The pandemic has caused oil prices to fluctuate greatly. Shockingly, at one point it decreased so much in value that the cost per barrel actually went negative for the first time in history. While this only lasted for a little while, it showed just how unpredictable the cost of oil can be–especially during a global crisis.
But what causes the price of oil to fluctuate? Especially to such extremes.
Just like any other good or service, price is dependent on supply and demand. In this case, demand–or how much a consumer desires a good or service–has declined.

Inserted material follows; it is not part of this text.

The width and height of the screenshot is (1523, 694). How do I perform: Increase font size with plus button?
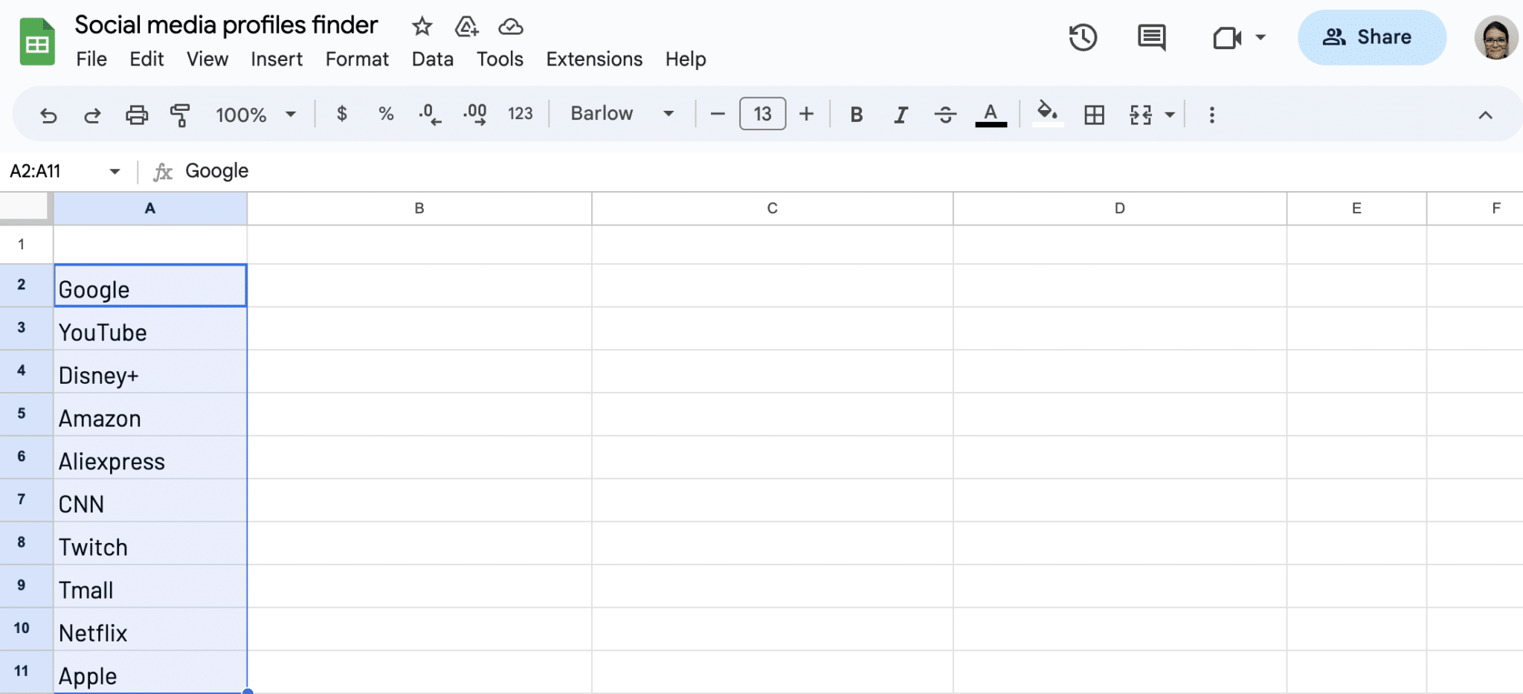[806, 114]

The outbreak of the coronavirus has left businesses closed and Americans restricted to their homes. As a result, cars aren’t on the road and planes aren’t flying. Because of the surplus of oil, we saw this historic price drop. Demand for oil was so low that prices per barrel actually went negative for a short time. Oil producers were paying people to take the oil off of their hands.

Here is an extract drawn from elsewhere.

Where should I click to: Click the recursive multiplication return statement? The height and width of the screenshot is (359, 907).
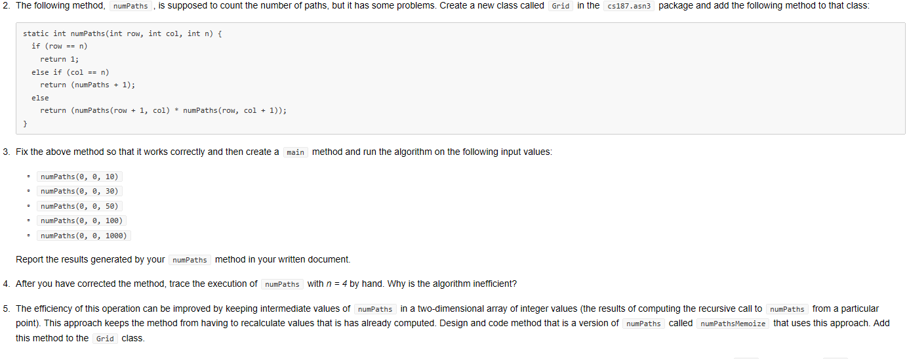(163, 111)
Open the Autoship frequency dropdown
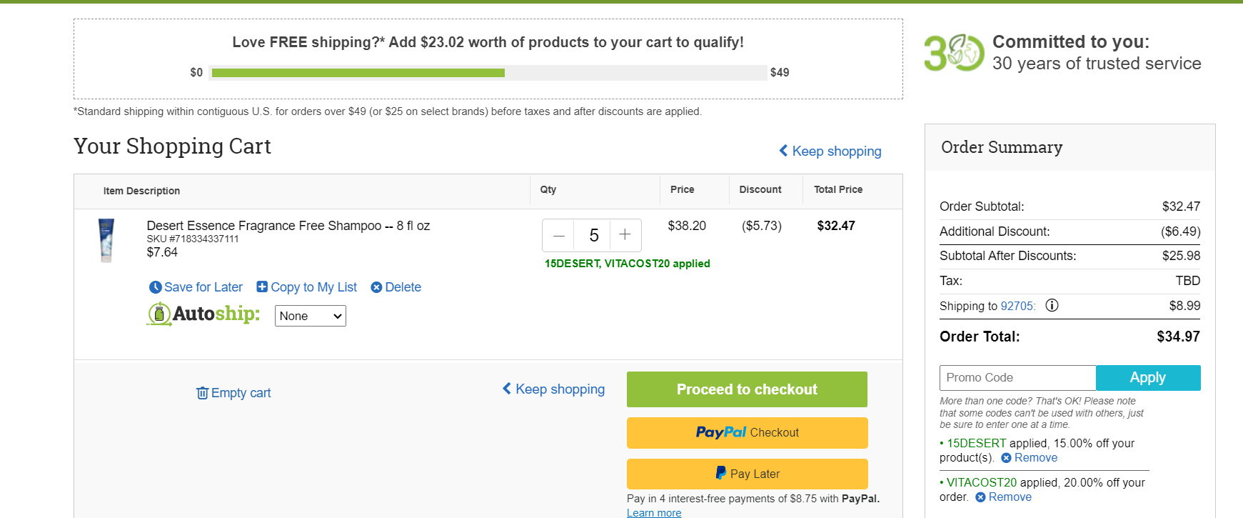The image size is (1243, 518). (311, 316)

But this price cut did not trickle down to the gas pump because these producers are selling crude oil–which is raw material that refineries use to make gasoline, jet fuel and other products. Moreover, gas companies, like Shell or Exxon still have to pay to have the oil refined and transported. These companies also employ thousands of people and they need to be able to pay their salaries.
As the crisis continues and limits travel and transportation of goods, oil prices are expected to continue to fluctuate. As with nearly all aspects of the economy, oil companies are adjusting business models during this time to ensure they are able to stay afloat.